Cícero ouve relatos de perseguição política no interior

O senador Cícero Lucena (PSDB) visitou, nesta segunda-feira, dia de São Pedro, as cidades de São Vicente do Seridó. Nas duas cidades administradas por prefeitos do DEM, Cícero esteve acompanhado de deputados estaduais e disse ter ouvido várias denúncias de perseguição política, por parte do Governo Maranhão III.

Em São Vicente do Seridó, Cícero Lucena e comitiva foram recepcionados pelo prefeito Chico Berto Em Caldas Brandão, o prefeito João Batista Dias (DEM) fez as honras da casa.

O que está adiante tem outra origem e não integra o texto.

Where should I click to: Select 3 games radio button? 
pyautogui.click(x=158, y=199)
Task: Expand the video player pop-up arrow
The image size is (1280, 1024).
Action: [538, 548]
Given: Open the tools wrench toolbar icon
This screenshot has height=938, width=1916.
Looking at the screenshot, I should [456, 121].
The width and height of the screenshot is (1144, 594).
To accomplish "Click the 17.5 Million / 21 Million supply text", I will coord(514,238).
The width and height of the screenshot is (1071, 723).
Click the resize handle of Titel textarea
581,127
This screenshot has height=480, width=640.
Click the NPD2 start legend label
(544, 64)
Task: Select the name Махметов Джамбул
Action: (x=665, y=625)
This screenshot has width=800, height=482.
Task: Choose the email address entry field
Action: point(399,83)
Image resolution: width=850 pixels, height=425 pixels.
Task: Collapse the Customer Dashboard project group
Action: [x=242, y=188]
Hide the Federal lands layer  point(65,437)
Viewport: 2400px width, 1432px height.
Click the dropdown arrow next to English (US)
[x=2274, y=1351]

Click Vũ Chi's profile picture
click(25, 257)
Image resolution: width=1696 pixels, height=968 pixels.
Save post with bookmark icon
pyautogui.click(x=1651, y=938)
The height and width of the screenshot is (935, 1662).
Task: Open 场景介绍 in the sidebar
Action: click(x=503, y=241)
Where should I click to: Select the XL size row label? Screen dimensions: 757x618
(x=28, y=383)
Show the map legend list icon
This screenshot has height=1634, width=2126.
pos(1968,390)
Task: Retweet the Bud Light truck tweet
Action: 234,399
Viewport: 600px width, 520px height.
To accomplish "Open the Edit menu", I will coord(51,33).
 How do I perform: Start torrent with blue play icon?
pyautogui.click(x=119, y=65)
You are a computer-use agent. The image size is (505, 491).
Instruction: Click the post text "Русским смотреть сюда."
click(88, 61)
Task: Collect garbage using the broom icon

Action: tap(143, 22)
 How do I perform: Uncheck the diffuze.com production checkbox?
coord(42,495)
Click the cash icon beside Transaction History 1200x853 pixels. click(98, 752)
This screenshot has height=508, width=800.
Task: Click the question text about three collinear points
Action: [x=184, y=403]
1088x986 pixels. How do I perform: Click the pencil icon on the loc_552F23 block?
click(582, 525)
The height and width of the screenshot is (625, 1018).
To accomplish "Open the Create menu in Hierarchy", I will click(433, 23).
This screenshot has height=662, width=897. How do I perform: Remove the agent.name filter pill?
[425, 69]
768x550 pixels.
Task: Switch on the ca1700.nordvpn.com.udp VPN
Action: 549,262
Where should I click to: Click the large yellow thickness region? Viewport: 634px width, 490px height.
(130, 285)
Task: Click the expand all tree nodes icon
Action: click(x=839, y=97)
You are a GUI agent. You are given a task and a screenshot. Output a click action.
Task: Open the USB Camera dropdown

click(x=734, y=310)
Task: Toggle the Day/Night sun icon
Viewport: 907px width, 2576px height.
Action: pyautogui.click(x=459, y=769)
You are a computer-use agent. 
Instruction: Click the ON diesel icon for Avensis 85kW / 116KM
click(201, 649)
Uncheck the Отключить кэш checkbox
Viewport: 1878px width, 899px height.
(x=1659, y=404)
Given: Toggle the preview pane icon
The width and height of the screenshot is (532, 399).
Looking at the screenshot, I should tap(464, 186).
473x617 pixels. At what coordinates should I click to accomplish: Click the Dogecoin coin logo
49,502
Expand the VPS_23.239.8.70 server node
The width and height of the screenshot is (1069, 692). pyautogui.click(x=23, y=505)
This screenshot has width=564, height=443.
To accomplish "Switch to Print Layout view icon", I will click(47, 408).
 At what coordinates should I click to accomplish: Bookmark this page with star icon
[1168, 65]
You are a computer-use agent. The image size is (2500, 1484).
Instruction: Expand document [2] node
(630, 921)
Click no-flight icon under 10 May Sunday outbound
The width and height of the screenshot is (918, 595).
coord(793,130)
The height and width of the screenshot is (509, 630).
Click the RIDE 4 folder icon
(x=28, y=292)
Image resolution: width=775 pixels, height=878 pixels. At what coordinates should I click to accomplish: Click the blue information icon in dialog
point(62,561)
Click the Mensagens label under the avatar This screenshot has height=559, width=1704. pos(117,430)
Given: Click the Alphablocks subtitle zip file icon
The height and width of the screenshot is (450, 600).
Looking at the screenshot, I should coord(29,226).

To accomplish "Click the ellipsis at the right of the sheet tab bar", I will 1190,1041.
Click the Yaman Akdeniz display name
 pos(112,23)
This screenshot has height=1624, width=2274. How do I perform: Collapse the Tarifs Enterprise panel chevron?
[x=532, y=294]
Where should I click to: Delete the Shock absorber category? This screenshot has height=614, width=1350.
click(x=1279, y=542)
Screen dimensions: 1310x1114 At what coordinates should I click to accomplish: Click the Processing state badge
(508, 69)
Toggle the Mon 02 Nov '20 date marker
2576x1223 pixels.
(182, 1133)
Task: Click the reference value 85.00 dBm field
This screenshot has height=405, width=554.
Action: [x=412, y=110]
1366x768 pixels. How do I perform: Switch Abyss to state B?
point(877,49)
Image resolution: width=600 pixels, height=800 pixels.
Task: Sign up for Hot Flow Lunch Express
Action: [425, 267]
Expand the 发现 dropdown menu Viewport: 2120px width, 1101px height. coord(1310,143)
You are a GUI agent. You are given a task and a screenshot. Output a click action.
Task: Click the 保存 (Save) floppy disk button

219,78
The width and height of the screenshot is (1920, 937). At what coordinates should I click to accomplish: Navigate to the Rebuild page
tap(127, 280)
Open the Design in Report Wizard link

Em ambas as visitas, acompanharam o senador o deputado federal Efraim Filho (DEM) e os deputados estaduais Ruy Carneiro e Fabiano Lucena (ambos do PSDB), além de vereadores das duas cidades.

Em São Vicente do Seridó, o prefeito Chico Berto fez questão de lembrar o apoio recebido pelo ex-governador Cássio Cunha Lima durante o seu mandato, a exemplo do acesso asfaltado à cidade cuja obra teve nada menos que oito anos de promessas não cumpridas pelo atual governador do estado. “Passei oito anos cobrando a estrada e só com a chegada de Cássio ao governo é que esse sonho da cidade foi concretizado", testemunhou Berto.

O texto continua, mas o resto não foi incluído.